Errada, porque no imposto de renda o sujeito passivo é definido pela disponibilidade econômica ou jurídica da renda, e a lei ainda pode atribuir responsabilidade a terceiro, como fonte pagadora.
- B)O sujeito ativo da obrigação tributária é a pessoa jurídica de direito público titular da competência para exigir o seu cumprimento, não sendo possível a delegação.
Errada, porque a competência tributária é indelegável, mas a capacidade tributária ativa pode ser delegada em certos casos; a afirmativa generaliza demais.
- C)Salvo disposição de lei em contrário, a pessoa jurídica de direito público, que se constituir pelo desmembramento territorial de outra, sub-roga-se nos direitos desta, cuja legislação tributária aplicará até que entre em vigor a sua própria.
Certa, pois está de acordo com o art. 120 do CTN, que trata do desmembramento territorial de pessoa jurídica de direito público e da aplicação provisória da legislação tributária anterior.
- D)Na obrigação tributária principal, o sujeito passivo será a pessoa obrigada às prestações de fazer ou deixar de fazer; na obrigação acessória, o sujeito passivo é a pessoa obrigada a pagar o tributo ou penalidade pecuniária – que constituiseu objeto.

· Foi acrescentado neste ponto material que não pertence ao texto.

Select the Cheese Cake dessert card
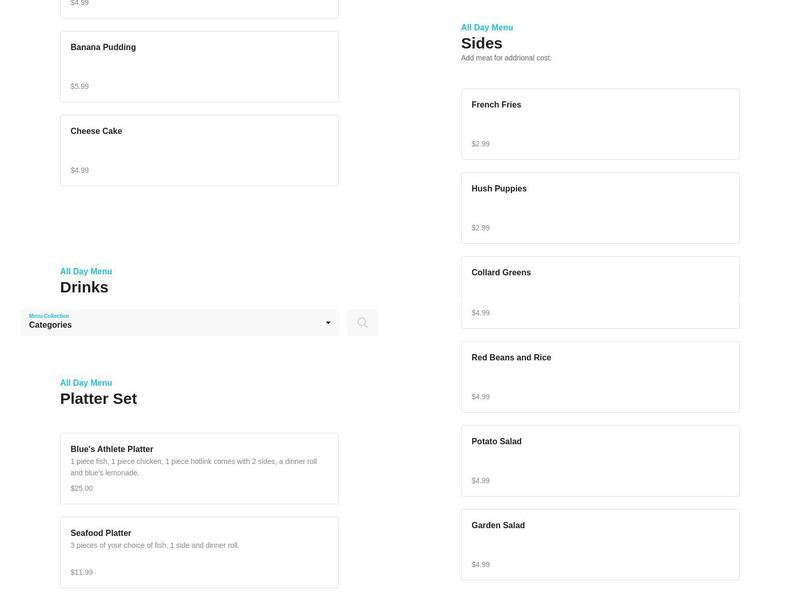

Errada, porque inverte os conceitos do art. 113 do CTN: obrigação principal é pagar tributo ou penalidade pecuniária, e a acessória é fazer ou não fazer algo no interesse da fiscalização.
Gabarito: C
Quando a prova fala em elementos subjetivos da obrigação tributária, ela quer saber quem cobra e quem paga. No CTN, o sujeito ativo é, em regra, a pessoa jurídica de direito público que pode exigir o tributo, e o sujeito passivo é quem tem o dever de cumprir a prestação tributária. Simples na teoria, e a banca adora embaralhar isso na prática. O ponto central aqui é lembrar que o CTN faz distinção entre competência tributária e capacidade tributária ativa. A competência para criar tributo é indelegável, mas a capacidade de arrecadar, fiscalizar e cobrar pode ser atribuída a outra pessoa jurídica, conforme o caso. Então a frase que diz que não é possível delegação vai além do que a lei permite. A alternativa correta é a letra C porque reproduz o art. 120 do CTN: se uma pessoa jurídica de direito público surge do desmembramento territorial de outra, ela se sub-roga nos direitos da anterior e aplica sua legislação tributária até que passe a valer a sua própria. É a lógica de continuidade: o novo ente nasce, mas não pode virar um “buraco jurídico” tributário do nada. Só para fechar: o CTN também ensina, no art. 113, que a obrigação principal é pagar tributo ou penalidade pecuniária, enquanto a obrigação acessória é fazer ou deixar de fazer algo no interesse da arrecadação e fiscalização. A banca costuma trocar esses conceitos de propósito, como se fosse um teste de paciência.